3 comentarios to “China Montaña Zhang”

  1. No leí toda la reseña, porque estoy pensando si me lo compro o no. Pero sí leí tu advertencia sobre el texto de Omicrón. Precisamente acabo de cruzarme con este título de dicha editorial y al ver la mención de “superior a” hizo que lo devolviera sin más (como dices, me resultó repelente). Y precisamente llegué a tu reseña buscando algo más ecuánime.

    Quizá le dé una oportunidad, más que nada porque la librería donde lo vi lo ofrece en oferta a un precio increíblemente bajo (otra razón por la que no me animaba, porque me parecía “demasiado bueno para ser cierto”).

    Si lo compro y lo leo, entonces regresaré a leer con calma toda tu reseña. :)
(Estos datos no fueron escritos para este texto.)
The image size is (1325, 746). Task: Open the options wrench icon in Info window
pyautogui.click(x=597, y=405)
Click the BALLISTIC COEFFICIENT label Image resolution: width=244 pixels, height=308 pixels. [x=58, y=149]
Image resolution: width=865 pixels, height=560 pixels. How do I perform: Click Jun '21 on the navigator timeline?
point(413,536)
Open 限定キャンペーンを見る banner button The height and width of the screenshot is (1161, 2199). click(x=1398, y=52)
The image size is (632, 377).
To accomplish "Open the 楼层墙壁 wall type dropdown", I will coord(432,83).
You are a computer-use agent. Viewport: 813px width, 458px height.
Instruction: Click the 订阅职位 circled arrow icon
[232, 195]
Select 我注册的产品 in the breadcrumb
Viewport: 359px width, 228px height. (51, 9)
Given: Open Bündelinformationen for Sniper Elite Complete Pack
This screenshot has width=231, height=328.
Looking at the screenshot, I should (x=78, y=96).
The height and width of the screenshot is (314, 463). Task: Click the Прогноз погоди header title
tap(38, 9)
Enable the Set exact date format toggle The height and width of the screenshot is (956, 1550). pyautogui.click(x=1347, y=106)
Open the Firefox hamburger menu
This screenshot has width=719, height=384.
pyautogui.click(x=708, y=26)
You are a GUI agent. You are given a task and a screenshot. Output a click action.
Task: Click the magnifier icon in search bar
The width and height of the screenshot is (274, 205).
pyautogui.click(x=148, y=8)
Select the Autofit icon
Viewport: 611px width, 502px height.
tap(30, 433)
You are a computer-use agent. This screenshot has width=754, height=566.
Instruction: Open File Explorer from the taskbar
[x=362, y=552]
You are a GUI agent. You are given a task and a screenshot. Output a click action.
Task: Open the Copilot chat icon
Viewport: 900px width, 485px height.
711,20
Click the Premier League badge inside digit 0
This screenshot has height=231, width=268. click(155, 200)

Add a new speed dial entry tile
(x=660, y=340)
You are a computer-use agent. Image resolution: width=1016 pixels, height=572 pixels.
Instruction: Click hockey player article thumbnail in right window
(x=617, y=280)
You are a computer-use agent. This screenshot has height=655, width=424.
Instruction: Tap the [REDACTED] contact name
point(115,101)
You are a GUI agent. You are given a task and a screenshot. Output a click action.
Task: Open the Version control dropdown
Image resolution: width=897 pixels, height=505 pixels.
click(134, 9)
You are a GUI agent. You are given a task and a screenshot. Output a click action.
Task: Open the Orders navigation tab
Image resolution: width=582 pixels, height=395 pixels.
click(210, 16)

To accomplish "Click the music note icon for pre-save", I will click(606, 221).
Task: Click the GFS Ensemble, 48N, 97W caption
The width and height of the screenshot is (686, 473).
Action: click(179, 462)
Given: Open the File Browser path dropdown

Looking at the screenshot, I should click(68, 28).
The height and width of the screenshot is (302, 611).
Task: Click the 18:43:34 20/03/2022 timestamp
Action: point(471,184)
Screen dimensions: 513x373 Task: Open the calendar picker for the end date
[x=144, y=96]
    • Pues a un precio increíblemente bajo yo no me lo pensaría. En el momento de su edición era una de las obras cuya traducción más se echaba en falta. Lo de la comparación fuera de lugar vino motivado seguramente por la absoluta ignorancia sobre el género que exhibieron los responsables de Ómicron a lo largo de su breve andadura. Para una vez que acertaban con el título a editar…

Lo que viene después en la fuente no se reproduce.